Directions
In the records below, find the line with "Instruction: Select 1.6" and the line with "Given: Click the Zestimate label"; return exactly those lines and every line between them.

Records to process

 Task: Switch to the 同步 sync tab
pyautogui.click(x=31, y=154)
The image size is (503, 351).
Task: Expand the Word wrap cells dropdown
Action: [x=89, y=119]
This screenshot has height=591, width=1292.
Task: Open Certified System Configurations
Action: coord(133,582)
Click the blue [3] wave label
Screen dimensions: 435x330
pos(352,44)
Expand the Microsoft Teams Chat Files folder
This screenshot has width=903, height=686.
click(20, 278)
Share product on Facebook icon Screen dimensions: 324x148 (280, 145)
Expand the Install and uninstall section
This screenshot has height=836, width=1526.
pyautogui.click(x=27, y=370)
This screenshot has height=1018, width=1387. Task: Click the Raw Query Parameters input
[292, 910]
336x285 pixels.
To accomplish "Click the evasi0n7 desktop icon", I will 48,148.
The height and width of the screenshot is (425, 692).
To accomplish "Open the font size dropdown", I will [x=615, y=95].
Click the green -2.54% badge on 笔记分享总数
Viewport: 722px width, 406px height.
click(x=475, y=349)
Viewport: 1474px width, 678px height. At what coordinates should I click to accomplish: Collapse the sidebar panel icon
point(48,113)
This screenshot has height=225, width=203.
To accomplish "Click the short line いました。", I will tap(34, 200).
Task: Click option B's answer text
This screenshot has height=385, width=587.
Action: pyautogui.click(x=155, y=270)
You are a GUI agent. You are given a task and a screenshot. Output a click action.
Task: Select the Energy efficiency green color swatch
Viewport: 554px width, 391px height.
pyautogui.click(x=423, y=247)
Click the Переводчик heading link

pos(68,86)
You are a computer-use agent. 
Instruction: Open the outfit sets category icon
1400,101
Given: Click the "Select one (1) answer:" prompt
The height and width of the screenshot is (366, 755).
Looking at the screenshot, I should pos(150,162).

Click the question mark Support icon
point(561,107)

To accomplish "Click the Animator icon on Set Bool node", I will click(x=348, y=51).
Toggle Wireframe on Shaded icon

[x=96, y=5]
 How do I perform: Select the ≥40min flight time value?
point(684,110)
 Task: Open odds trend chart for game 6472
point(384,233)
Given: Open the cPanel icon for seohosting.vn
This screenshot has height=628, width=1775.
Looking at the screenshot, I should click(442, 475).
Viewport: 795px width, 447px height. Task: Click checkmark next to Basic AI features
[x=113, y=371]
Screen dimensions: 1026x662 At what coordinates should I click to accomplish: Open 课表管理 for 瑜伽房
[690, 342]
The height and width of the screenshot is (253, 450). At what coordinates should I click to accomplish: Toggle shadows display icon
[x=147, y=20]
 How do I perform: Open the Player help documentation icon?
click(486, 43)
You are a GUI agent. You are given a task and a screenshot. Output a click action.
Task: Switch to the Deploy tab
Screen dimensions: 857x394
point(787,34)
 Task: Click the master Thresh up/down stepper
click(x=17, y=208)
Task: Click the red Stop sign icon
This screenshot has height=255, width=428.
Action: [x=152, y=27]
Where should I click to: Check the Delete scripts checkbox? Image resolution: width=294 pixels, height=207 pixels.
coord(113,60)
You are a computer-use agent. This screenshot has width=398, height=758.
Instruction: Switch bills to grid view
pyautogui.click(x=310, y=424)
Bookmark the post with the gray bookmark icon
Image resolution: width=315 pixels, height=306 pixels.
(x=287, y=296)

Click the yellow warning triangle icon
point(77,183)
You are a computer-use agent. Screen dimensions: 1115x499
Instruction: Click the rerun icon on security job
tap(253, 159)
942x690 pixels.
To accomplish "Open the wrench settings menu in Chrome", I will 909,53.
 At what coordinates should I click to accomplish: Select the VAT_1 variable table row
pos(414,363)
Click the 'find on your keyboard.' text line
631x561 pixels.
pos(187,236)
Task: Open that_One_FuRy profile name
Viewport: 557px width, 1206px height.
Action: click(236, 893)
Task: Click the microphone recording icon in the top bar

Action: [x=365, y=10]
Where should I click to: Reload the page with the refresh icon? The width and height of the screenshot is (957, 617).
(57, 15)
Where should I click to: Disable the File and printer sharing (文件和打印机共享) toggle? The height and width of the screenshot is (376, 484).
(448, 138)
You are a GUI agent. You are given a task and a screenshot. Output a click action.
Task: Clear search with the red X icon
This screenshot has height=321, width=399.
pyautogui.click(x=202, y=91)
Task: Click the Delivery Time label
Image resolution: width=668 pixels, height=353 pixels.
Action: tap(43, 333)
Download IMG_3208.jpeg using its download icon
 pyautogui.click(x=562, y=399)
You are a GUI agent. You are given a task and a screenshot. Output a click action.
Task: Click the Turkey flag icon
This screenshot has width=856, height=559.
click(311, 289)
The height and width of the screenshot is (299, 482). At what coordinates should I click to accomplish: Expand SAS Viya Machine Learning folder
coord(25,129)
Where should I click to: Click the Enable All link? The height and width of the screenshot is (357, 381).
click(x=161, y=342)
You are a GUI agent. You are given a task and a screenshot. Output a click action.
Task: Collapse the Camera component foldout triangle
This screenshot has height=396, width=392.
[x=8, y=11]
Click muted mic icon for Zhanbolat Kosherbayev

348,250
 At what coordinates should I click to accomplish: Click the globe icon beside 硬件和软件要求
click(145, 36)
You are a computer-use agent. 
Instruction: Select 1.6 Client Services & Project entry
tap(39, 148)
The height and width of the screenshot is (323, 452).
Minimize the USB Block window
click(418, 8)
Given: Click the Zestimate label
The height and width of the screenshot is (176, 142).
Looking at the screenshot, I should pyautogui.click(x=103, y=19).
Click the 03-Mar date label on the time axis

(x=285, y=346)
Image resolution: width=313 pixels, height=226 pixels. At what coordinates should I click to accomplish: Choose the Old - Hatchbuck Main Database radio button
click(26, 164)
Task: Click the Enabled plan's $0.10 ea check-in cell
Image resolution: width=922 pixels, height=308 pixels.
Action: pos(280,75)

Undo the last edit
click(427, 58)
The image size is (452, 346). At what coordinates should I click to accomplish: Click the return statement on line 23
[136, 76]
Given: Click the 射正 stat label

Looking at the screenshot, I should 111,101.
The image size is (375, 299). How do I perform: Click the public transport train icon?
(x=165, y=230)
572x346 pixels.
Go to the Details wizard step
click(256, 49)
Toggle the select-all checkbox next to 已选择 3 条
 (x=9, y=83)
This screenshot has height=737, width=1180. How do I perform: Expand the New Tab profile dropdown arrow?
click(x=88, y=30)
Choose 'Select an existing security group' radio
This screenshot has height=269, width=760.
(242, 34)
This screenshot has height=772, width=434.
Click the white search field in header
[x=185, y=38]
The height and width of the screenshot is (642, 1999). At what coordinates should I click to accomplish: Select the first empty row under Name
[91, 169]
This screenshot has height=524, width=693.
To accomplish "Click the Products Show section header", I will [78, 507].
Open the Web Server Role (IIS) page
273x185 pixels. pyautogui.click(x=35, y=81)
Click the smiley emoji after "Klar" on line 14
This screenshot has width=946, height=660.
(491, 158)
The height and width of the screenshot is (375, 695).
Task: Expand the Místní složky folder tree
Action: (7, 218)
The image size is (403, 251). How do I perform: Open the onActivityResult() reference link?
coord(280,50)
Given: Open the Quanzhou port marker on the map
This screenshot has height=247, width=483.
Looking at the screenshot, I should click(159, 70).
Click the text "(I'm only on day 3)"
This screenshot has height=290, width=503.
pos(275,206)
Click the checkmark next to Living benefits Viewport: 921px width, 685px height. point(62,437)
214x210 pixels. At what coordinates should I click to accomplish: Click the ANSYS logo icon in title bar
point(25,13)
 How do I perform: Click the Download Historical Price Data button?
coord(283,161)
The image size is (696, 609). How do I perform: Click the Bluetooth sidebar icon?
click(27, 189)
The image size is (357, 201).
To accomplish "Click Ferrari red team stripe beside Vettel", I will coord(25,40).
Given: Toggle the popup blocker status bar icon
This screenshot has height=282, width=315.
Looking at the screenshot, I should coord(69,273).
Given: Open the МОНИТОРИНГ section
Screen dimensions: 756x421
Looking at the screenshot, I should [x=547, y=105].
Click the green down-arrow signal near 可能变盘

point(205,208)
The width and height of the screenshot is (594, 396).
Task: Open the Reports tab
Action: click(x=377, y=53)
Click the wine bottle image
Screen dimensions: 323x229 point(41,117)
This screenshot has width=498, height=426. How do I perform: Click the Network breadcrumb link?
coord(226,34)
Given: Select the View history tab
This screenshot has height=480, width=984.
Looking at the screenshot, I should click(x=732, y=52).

Result of this task
Instruction: Select 1.6 Client Services & Project entry
tap(39, 148)
The height and width of the screenshot is (323, 452).
Minimize the USB Block window
click(418, 8)
Given: Click the Zestimate label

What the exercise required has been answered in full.